'Flatten the curve': How social distancing can slow coronavirus

Social distancing is being encouraged as a way to slow the spread of the coronavirus. How are we 'flattening the curve?'

NPR ,

masks china coronavirus
masks china coronavirus
Reuters

Dr. Bill Hanage, associate professor of epidemiology at the Harvard T.H. Chan School of Public Health, talks about the meaning of the need to 'flatten the curve.'

"We're talking about the epidemic curve," he said. "Infectious disease outbreaks tend to follow a fairly predictable pattern, if you can understand the mathematics of it well enough. You get the data on that early on. What you see is you see a rapid increase in the number of cases. And then if it continues without any intervention, will only start to decrease once enough people are immune. What we're trying to do in 'flatten[ing] the curve' is to slow the rate of increase."

"Essentially at the start, it's always going to be exponential and we should be intervening now to try and make it less steep."

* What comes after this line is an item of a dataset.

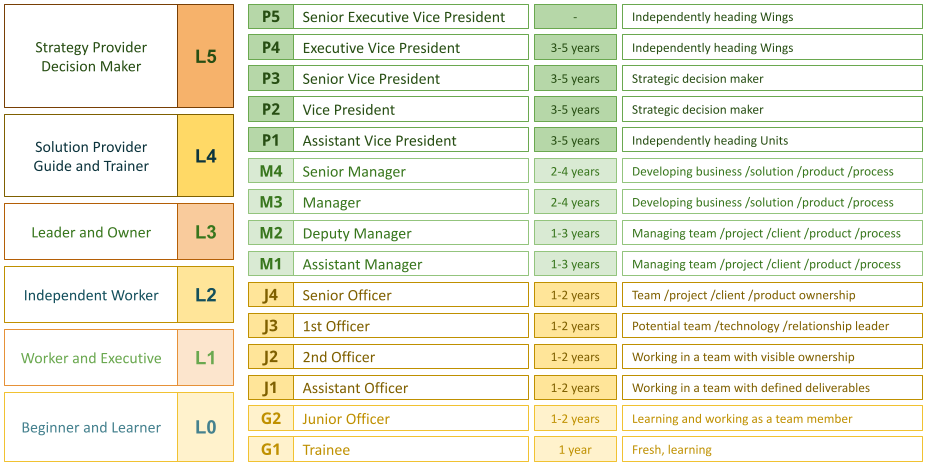Click the Fresh, learning description cell
The image size is (927, 467).
(x=771, y=449)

That initial rate of increase, if there are no protective measures put into place for an epidemic, is it typically sort of an exponential increase? Is it ever linear?

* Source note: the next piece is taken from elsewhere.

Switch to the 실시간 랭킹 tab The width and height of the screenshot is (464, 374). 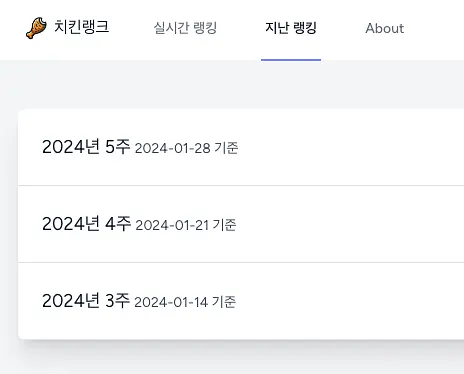pyautogui.click(x=185, y=28)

"There's always going to be an exponential feature to this because of the fact that the way that infectious diseases spread. It will get more complicated as time goes on because of the fact that, among other things, people change their behavior. And also, among other things, you can't always be infected. You can't be infected more than once. ... If you've been infected by one person, the contact from another person doesn't count in quite the same way. So essentially at the start, it's always going to be exponential and we should be intervening now to try and make it less steep."

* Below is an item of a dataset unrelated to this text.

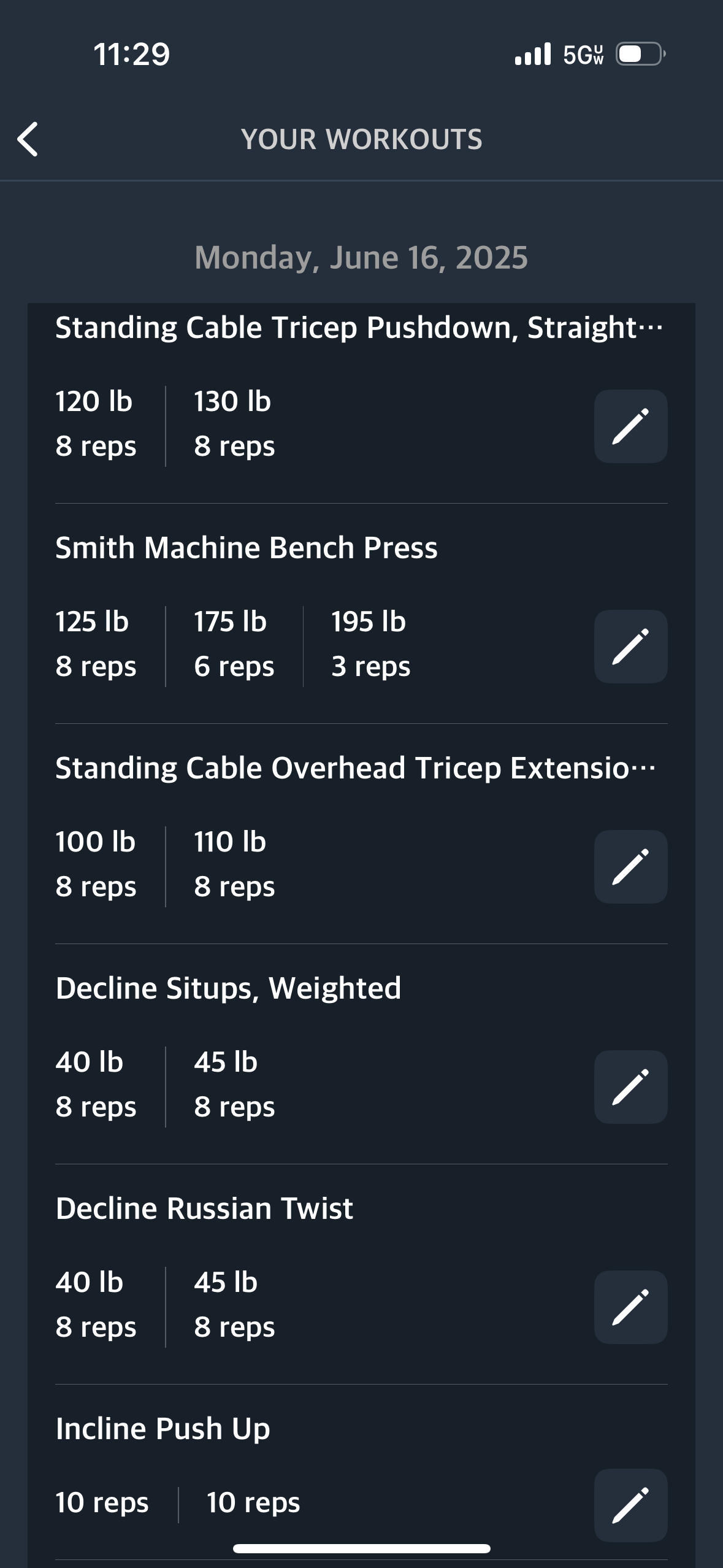Tap the home indicator bar
723x1568 pixels.
click(x=361, y=1549)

"I think that we have a lot to learn from China. But I also think that we've got to recognize that there are large differences between China and the United States. This is why I think that the most important thing to do is to get as much information out on social distancing across the country, as early as possible. Prepare people for the disruption that their lives are going to be suffering. Prepare people for the fact that it's not just possible that you will see closures of workplaces and possibly schools. At some point, it's likely. So you should be prepared to be taking those outcomes. And I think that we've been taking a good few steps in the last few days and weeks. And I'll be honest, I haven't even had time to keep track of the news because basically my attention is consumed with this global pandemic. The earlier that we can take steps, the better."